Please put your caption in the comments. Deadline Monday, June 18th at noon.
Photo taken by our brilliant local photographer, Elissa Powers.

Lap needed for best reading experience.
And never sit on a book that isn’t well-written. It is beneath you….
Please buy a book but leave my sock alone.
So many books and not enough lives to read em all.
Eat your heart out, Baker and Taylor cats!
We entered her in the Baker and Taylor “cats in bookstores” contest, but haven’t heard back ….
Old Jedi Mind Trick: This is not the sock you are looking for!
Pay no attention to the blue sock. It’s only a red herring.
Get Out! I can tell by your tone of voice you are saying ”their” when you mean ”they’re” and there is no hope for you. Get Out Of My Shoppe!
Yes, she is a grammar nazi, for sure.
A book? Yawn…I wonder who will play me the movie?
Hmmm…that was saying ” play me in the movie?”
She’s holding out for Charlise Therzon….
And the bookstore cat began to fade. All, that is, except her nose.
Val-kyttie grinned, James!
Well, the bookstore is a wonderland. Isn’t it?
No, you craft-crazy bitch, you are not going to cut the toe out of that sock and make a “cute little turtleneck sweater” for me!
I’ll admit that this is one of my personal favorites, but the decision of the judges is final! (I have, however, begun to think about where the cut the hole….)
Books to the right of me,
Books to the left of me,
Books in front of me
I dallied and blunder’d;
Storm’d at with paw and tail,
Boldly they grow and swell,
Into the claws of wrath,
Under the writer’s spell
I read the six hundred.
Val-kyttie purred with appreciation over this one.
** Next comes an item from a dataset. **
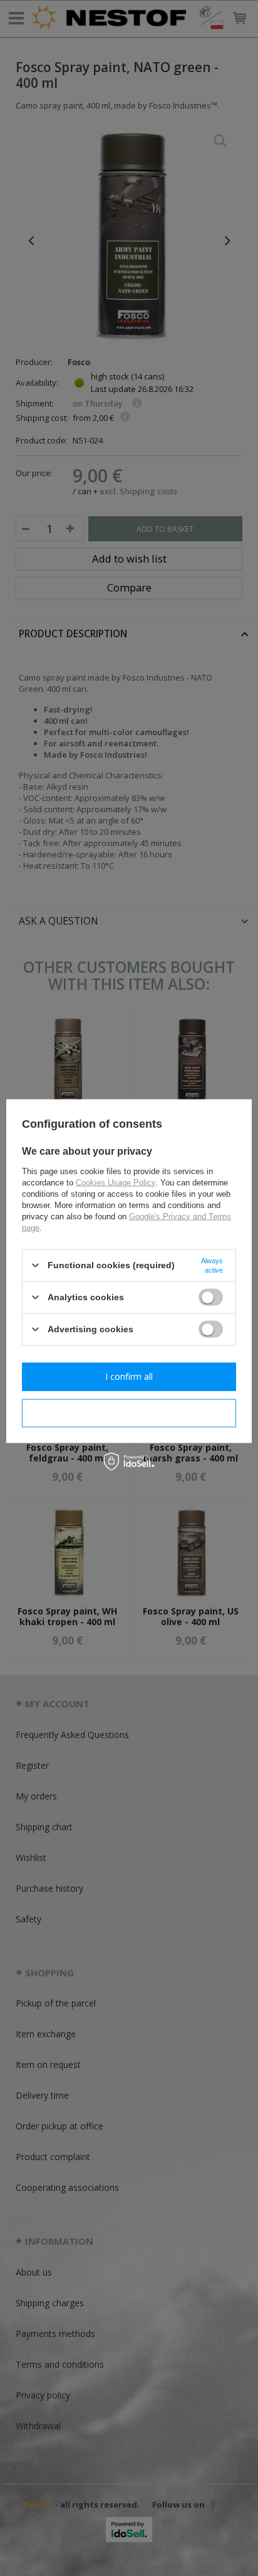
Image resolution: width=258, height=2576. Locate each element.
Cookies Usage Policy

Sock puppets are beneath me . . . but if you would like to load up an intruder kitten or two in there, be my guest.
You are giving her ideas….
Can’t you see I’m up to my kitty armpits in books, here? I don’t have time for your shenanigans! I have work to do, lady!
Ha!
This… is my library. I invite you to… DON’T MESS UP MY DEWEY DECIMAL SYSTEM! Just… just any books you read, leave on the counter. I’ll have Jeeves replace them.